Problem details: Word for word, give the data again without its pictures.

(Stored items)
*** Block opens ***

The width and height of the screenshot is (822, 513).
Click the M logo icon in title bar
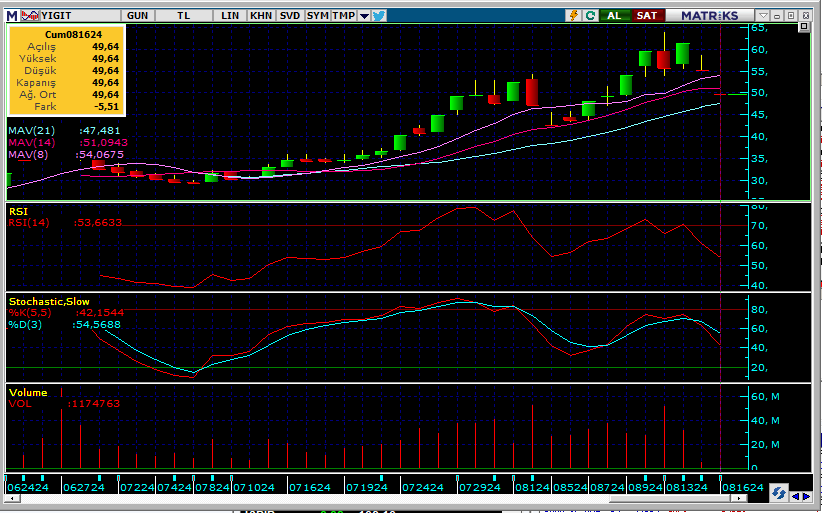(x=11, y=16)
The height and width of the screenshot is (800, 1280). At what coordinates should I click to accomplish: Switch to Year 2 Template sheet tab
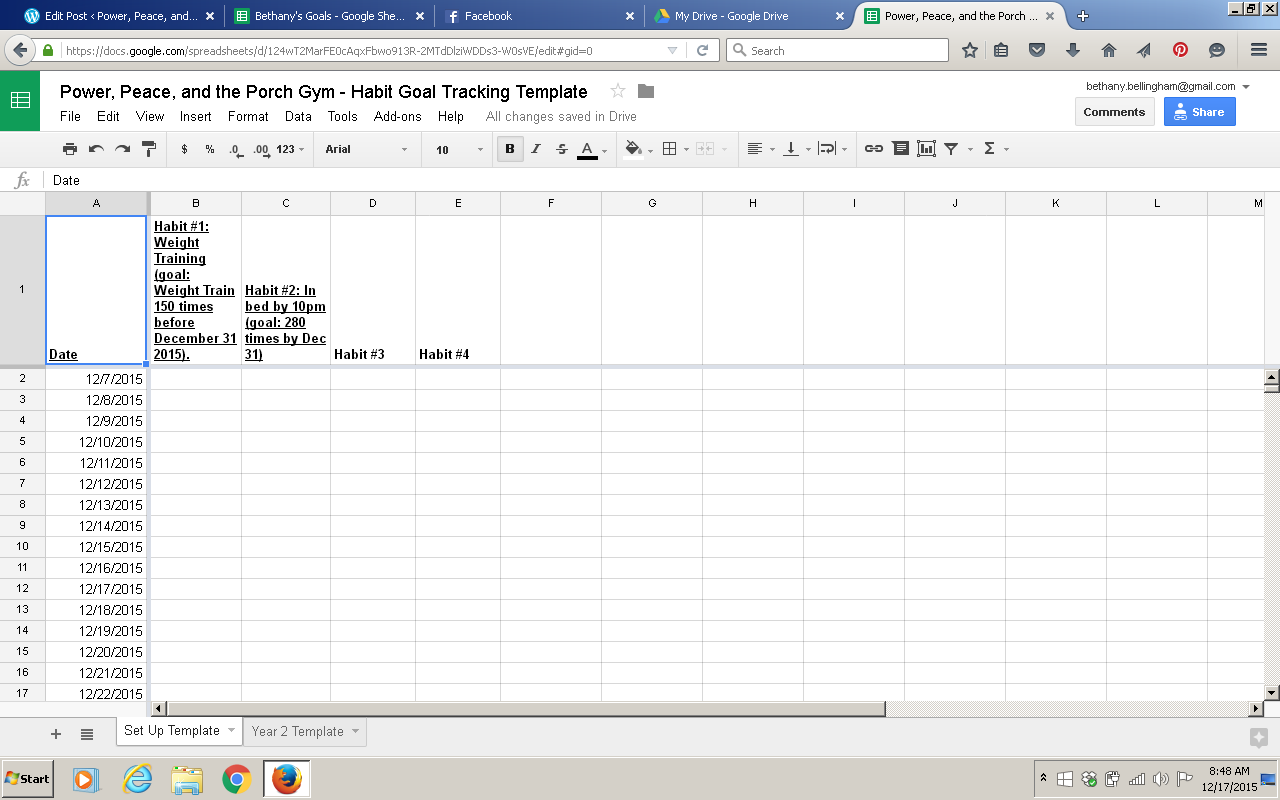[298, 731]
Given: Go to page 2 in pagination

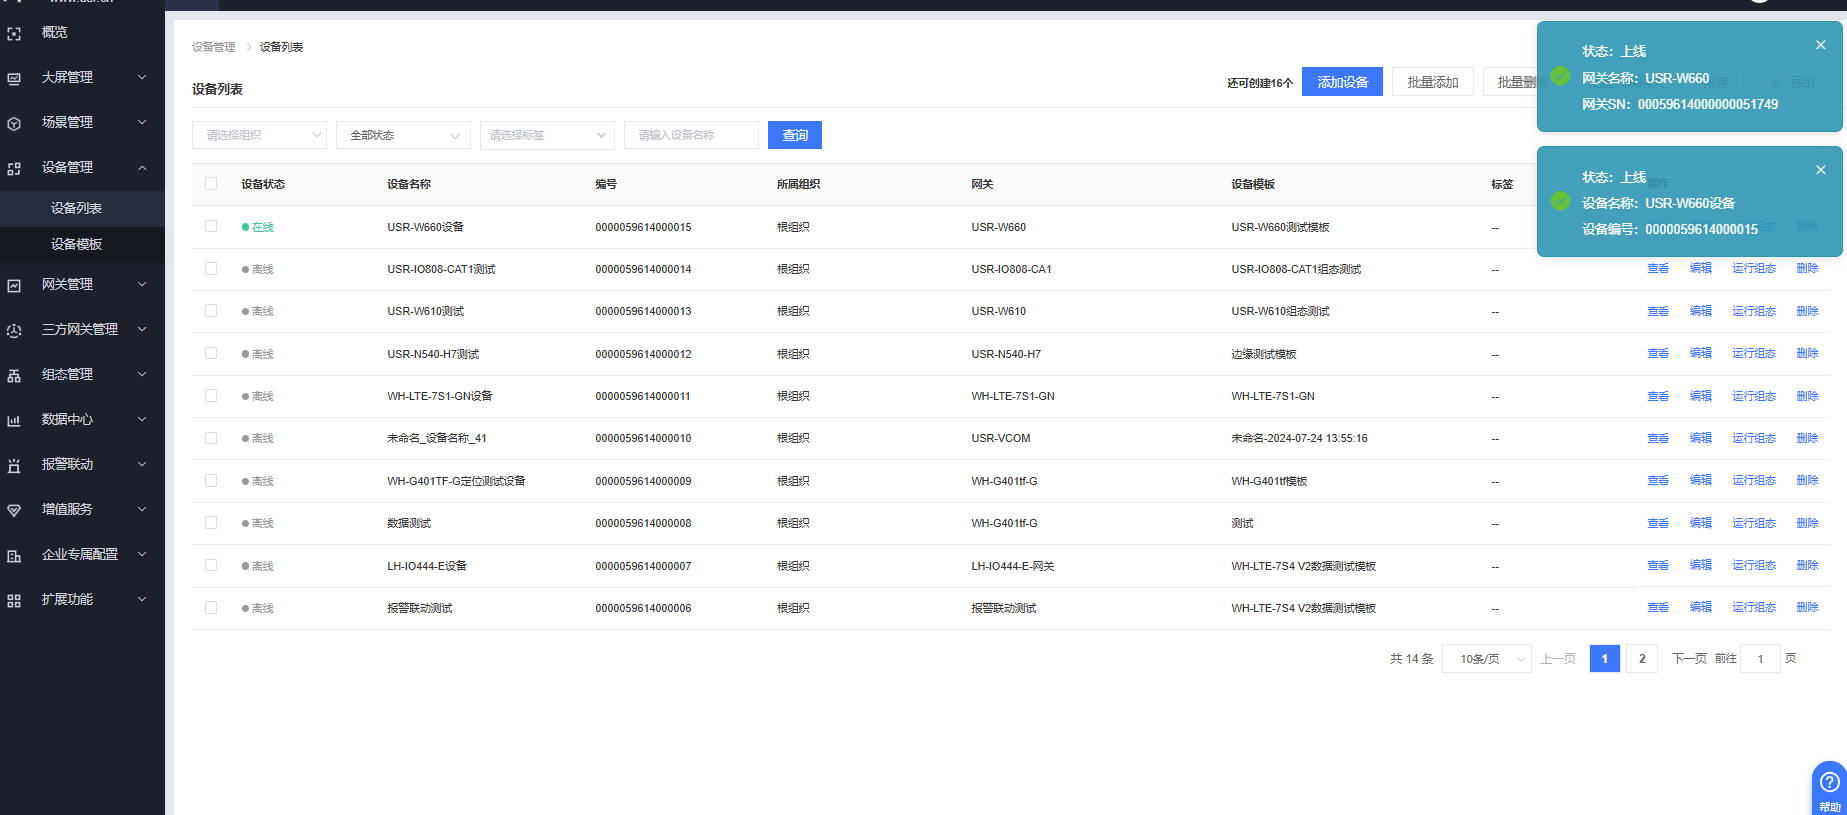Looking at the screenshot, I should tap(1642, 658).
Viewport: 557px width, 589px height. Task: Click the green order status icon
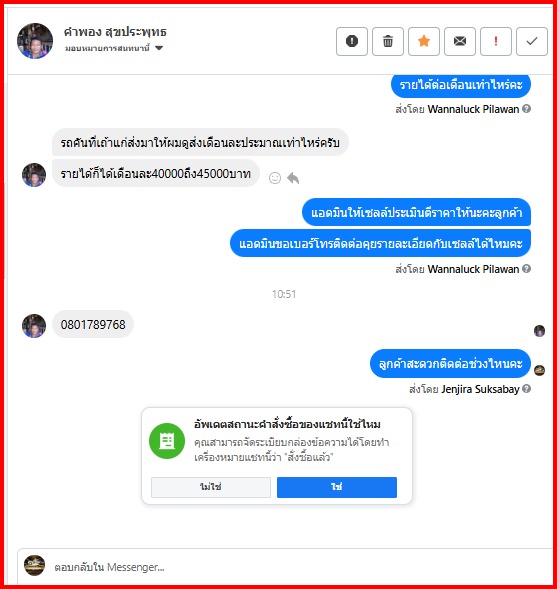click(167, 441)
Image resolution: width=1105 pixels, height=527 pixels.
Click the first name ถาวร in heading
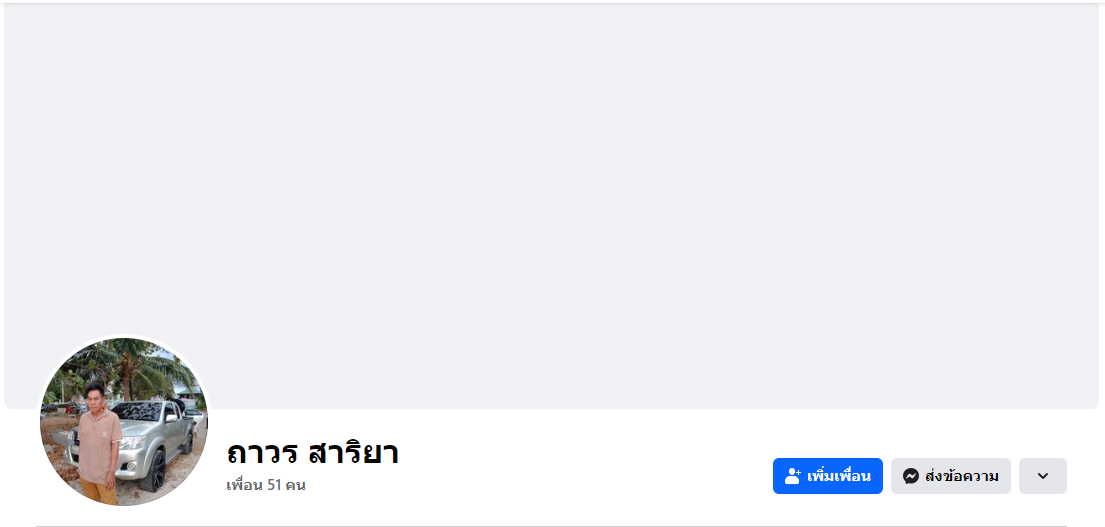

*** Block closes ***

Finished exercise:
The width and height of the screenshot is (822, 513).
Click the M logo icon in title bar
(x=11, y=16)
The height and width of the screenshot is (800, 1280). At what coordinates should I click to accomplish: Switch to Year 2 Template sheet tab
[298, 731]
Given: Go to page 2 in pagination

Looking at the screenshot, I should tap(1642, 658).
Viewport: 557px width, 589px height. Task: Click the green order status icon
click(167, 441)
Image resolution: width=1105 pixels, height=527 pixels.
Click the first name ถาวร in heading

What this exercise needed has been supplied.